After a 20 percent rent increase from Munich: Leipziger denounces “power imbalance” in an angry tweet
Created: 01/16/2022, 18:58
By: Klaus-Maria Mehr
Carsten G. tweets his rent increase in Leipzig.
His landlord is from Munich.
© Twitter/dpa
At the turn of the year, Carsten G. is again informed that he is an East German.
The friendly reminder comes by mail from Munich.
About a power imbalance that continues into the next generation.
Munich – The housing shortage and rents in Munich are legendary far beyond the state capital.
What is less known: property owners from Munich are also driving rents in other major German cities, especially in eastern Germany.
Leipzig, for example, no longer belongs to the people of Leipzig, but mainly to private investors from West Germany.
According to research by the Leipziger Volkszeitung
(payment barrier) , 86 percent of Leipzig tenants transfer
their monthly rent to the West.
Many payments should also go to Munich and Upper Bavaria.
Leipziger makes 20 percent rent increase from Munich public via Twitter
A 42-year-old from Leipzig, whom we call Carsten G. for the sake of simplicity, so that he and his family don't get into trouble from his Munich landlord, spoke up on Twitter after a rent increase of almost 20 percent and thus over 3500 likes and 435 provoked retweets.
First of all: According to the rental agreement, Carsten G. pays a so-called index rent.
The rental price is linked to the consumer price index.
If this increases due to high inflation rates, the landlord can also increase the rent significantly.
In theory, the index rent is intended to ensure for both landlords and tenants that, adjusted for inflation, the same value is always paid and received for the apartment.
Because if the consumer price index falls, the tenant could also demand a rent reduction.
At least in theory.
In practice, the index hardly ever falls.
Rent increase from Munich in Leipzig by 20 percent is legal - but that's not the point
Due to the high inflation rate in 2021, Carsten G's rent increase is completely legal.
Apparently, many, especially West German, Twitter users explained this to him in detail.
But that wasn't what G. was about when he tweeted: "Why do we East Germans still distinguish between East and West?
Because of the power imbalance: I live in Leipzig, my Munich landlord welcomes me in 2022 with a rent increase of almost 20%.
Carsten G. vents his anger on Twitter.
He is less concerned with the rent increase than with the power imbalance between Munich and Leipzig.
© Screenshot Twitter
He was concerned with the power imbalance that perfidiously continued in his generation, even though the 42-year-old spent most of his life in reunified Germany.

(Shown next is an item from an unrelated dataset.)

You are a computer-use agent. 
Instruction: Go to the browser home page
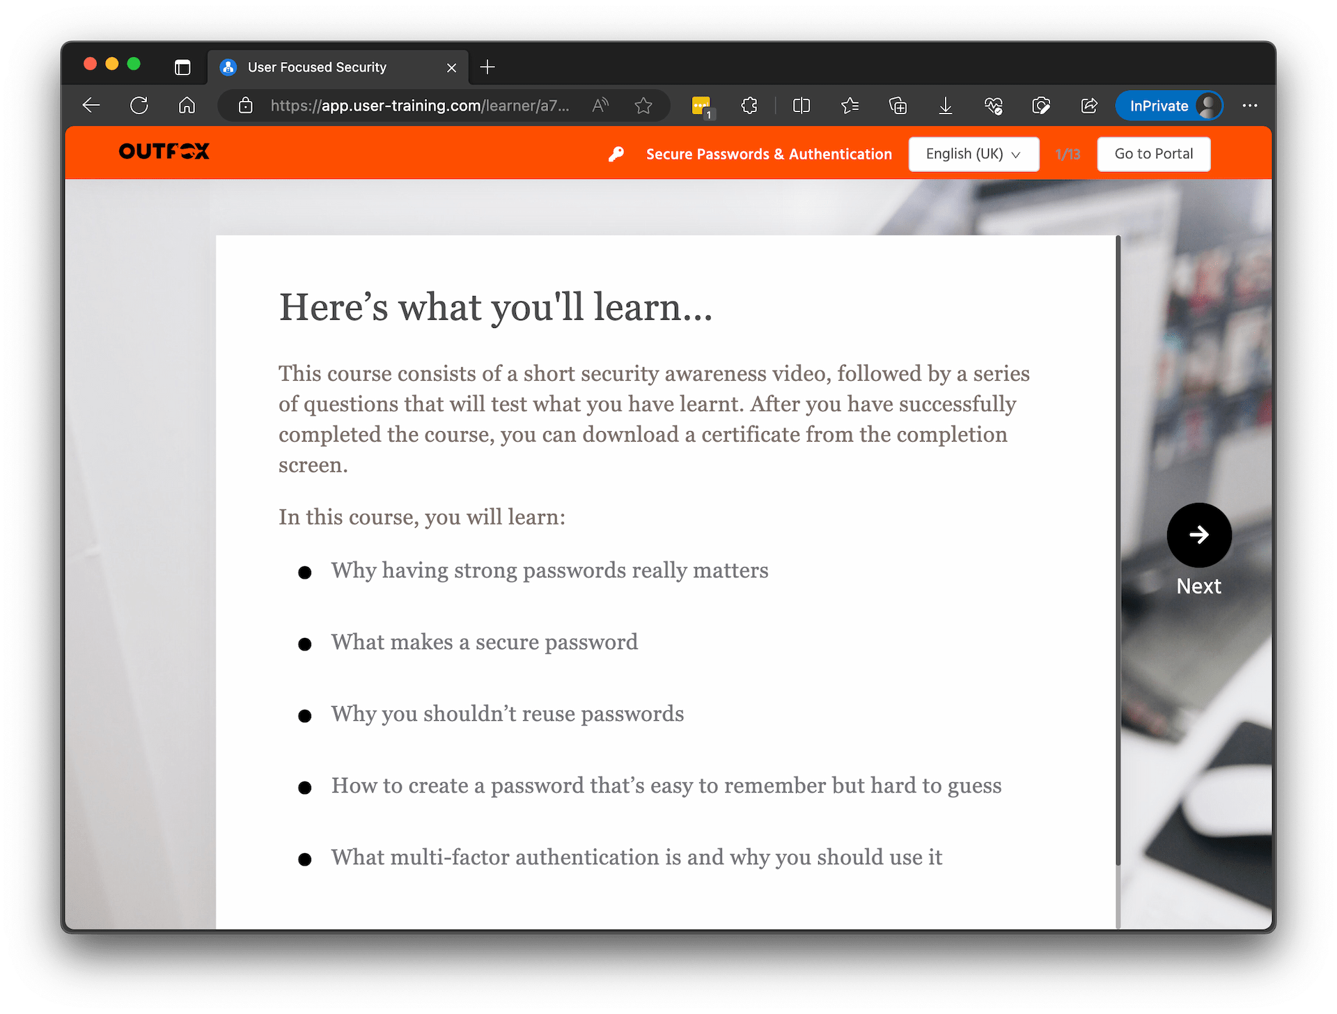coord(187,106)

Unequal ownership: Power imbalances between East and West continue through inheritance
Because Carsten G's contemporaries in the West belong to the heirs' generation.
The German Institute for Economic Research (DIW) assumes that goods and cash worth 300 to 400 billion euros are currently inherited or passed on to younger generations in the form of gifts.

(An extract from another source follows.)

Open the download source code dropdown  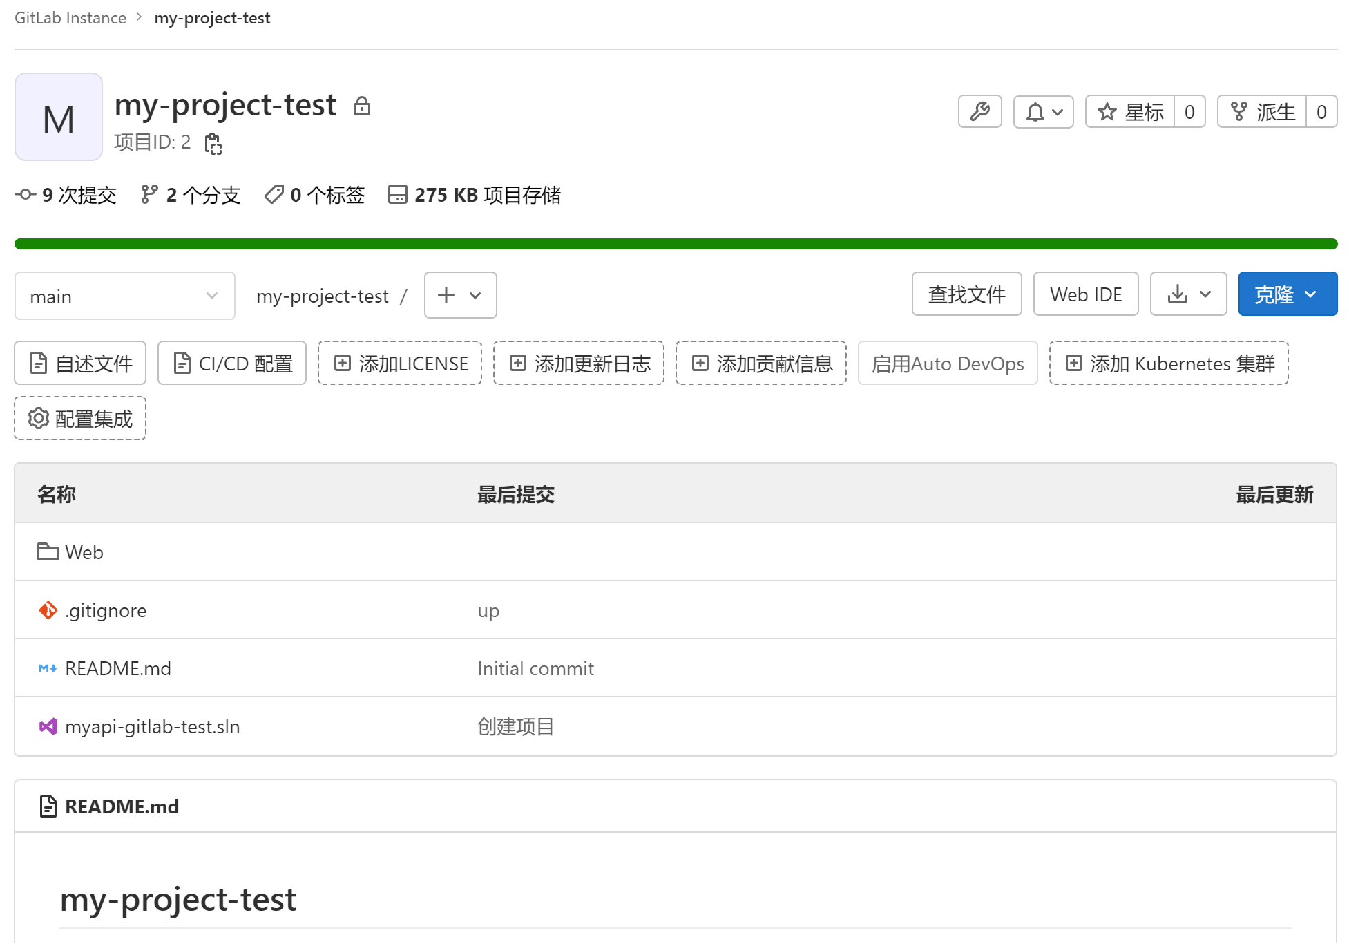coord(1187,294)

Among them will probably be some apartments in Leipzig.
G. gets nothing from his parents.
“My parents are both academics.
Nevertheless, they were unemployed after reunification.” Before that, in the GDR, it was not even possible to build up your own property.
"If I had grown up in the West, I would have a condo today."
The wealth inherited not only widens the gap between rich and poor across Germany, it also passes the wall between East and West on to a generation that has never lived with it.
For most of his life, Carsten G. did not feel like an East German.
Only when he moved west and lived in Hamburg and Munich.
"Are you from East Germany?
You can't even hear it," was one of those classics.
Now, at home in Leipzig at the turn of the year, a man from Munich reminds him again that G. is East German and what that means.